[Задание]
Выпишите все микроэлементы, названные в приведенном ниже тексте о метаболизме костной ткани.

[Исследуемый текст]
+--
Установлено, что микроэлементы определяют качество построения костной ткани, выступая в роли металлоэнзимов при синтезе коллагена и других протеинов, формирующих структуру кости. Их участие в развитии и формировании скелета связано с выполнением ими каталитической функции при синтезе органической матрицы кости. Одним из важнейших микроэлементов является цинк, который регулирует секрецию кальцитонина щитовидной железой и таким образом влияет на обмен веществ в костной ткани [4]. Недостаток цинка приводит к снижению активности остеобластов, синтеза коллагена и хондроитинсульфата, угнетает деятельность щелочной фосфатазы [5]. Множество исследований, проводившихся in vitro и in vivo на животных, которым была выполнена овариоэктомия, показали, что цинк оказывает анаболический эффект на метаболизм костной ткани. Этот микроэлемент ингибирует резорбцию и стимулирует формирование кости [6, 7].
Следует отметить, что несмотря на очевидный факт участия микроэлементов в нормальном метаболизме скелетной ткани, нам известно только одно длительное исследование [8], в котором изучали влияние терапии кальцитонином на содержание микроэлементов (цинка, магния и меди) при постменопаузальном остеопорозе. Наиболее важным результатом этого испытания являлось повышение уровня сывороточного цинка у всех пациенток, получавших кальцитонин на протяжении всего периода лечения. Также оценивали воздействие этих препаратов на уровень экскреции цинка с мочой. Мы полагаем, что данное исследование представляет новую клиническую концепцию – лечение кальцитонином и алендронатом снижает темпы развития остеопороза за счет регуляции обмена цинка и уменьшения резорбции костной ткани остеокластами.
+--
[Данные для анализа]

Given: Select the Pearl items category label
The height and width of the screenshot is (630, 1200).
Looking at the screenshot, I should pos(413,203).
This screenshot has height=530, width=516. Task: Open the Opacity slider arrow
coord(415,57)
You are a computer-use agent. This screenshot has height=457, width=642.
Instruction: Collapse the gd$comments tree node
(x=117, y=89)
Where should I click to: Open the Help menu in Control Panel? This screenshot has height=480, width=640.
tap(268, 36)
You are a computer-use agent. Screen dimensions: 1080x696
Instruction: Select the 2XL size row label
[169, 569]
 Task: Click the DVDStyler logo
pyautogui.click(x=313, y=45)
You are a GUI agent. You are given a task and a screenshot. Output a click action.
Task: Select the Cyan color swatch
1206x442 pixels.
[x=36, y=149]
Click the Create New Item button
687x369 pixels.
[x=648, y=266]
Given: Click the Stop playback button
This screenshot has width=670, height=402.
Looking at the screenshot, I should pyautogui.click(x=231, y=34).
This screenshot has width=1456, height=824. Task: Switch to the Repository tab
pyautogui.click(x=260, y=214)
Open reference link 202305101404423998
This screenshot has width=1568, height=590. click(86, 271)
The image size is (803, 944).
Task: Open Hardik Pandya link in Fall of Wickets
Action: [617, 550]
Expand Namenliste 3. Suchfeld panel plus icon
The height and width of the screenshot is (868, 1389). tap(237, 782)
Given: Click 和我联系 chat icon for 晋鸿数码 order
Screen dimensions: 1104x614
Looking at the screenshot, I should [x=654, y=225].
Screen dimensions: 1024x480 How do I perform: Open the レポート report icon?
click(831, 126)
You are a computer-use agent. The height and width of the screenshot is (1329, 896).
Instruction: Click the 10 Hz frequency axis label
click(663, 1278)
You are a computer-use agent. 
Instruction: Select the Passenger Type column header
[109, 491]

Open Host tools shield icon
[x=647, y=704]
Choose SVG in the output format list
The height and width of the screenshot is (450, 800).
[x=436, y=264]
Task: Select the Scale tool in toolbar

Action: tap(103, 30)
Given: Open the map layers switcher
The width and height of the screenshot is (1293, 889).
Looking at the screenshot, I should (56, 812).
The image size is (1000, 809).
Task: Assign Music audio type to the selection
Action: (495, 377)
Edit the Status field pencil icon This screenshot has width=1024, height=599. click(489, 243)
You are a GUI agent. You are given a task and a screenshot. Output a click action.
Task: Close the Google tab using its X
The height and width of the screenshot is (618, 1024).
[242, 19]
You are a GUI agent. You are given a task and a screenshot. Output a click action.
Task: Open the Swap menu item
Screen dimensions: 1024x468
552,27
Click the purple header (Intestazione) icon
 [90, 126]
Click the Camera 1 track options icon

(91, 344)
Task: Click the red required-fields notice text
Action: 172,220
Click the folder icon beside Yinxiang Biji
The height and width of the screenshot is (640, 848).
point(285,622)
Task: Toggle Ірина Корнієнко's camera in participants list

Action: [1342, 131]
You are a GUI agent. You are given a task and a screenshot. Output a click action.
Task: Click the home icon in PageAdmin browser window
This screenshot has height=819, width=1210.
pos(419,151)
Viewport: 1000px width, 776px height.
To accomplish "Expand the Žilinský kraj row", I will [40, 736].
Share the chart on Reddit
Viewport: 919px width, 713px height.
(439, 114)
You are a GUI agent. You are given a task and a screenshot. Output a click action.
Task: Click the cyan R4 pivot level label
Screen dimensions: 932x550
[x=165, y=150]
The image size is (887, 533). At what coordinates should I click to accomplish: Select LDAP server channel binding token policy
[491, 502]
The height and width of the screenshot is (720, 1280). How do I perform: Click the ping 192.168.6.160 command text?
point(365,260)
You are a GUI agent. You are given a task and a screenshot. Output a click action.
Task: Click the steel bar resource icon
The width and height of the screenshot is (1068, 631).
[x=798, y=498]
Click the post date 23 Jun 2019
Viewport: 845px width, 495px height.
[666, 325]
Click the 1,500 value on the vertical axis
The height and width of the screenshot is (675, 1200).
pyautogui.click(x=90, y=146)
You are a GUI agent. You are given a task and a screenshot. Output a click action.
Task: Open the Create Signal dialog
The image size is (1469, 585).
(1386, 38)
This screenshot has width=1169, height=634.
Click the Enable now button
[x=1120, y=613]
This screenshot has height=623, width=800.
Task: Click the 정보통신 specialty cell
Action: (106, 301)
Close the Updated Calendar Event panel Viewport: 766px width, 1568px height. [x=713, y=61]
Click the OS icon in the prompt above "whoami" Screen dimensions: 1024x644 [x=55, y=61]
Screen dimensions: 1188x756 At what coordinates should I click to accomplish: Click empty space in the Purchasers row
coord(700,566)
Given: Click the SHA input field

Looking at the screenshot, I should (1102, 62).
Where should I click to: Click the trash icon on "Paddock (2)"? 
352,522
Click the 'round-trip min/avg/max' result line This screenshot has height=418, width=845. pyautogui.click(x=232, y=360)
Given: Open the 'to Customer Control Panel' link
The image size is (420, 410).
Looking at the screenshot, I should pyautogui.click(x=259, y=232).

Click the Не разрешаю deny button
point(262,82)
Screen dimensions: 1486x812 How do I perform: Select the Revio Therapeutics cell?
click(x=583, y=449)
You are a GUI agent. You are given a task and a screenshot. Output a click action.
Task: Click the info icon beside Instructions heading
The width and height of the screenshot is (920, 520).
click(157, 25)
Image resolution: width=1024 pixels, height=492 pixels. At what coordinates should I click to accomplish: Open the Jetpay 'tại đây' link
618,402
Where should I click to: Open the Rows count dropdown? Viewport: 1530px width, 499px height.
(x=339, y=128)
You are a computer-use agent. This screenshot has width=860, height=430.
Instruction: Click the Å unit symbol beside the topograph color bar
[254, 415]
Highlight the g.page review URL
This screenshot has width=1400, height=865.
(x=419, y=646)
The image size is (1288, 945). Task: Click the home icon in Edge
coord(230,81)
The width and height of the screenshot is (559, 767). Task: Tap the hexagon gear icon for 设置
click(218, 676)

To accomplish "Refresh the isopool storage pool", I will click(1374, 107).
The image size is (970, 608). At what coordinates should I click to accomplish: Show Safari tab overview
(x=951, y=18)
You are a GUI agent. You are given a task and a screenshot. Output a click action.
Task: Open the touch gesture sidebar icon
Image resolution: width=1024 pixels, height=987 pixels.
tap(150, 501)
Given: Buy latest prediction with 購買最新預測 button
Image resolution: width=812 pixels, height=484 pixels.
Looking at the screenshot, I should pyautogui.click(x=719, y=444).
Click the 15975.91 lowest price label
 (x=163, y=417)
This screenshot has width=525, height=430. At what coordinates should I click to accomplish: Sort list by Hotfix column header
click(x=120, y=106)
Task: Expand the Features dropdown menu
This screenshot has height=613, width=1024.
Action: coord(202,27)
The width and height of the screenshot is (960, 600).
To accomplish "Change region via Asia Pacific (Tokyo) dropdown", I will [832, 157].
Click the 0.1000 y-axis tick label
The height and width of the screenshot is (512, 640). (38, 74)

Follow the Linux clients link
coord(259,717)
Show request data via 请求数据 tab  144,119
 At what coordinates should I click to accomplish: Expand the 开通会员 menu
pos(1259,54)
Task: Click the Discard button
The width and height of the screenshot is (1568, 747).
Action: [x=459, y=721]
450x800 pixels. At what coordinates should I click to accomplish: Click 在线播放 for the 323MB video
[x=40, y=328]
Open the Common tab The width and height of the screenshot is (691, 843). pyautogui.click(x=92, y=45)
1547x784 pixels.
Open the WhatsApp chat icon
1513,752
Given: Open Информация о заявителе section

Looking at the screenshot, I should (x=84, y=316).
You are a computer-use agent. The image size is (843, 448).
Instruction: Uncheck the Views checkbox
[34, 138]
+--
[Результат выполнения]
Цинк, магний, медь.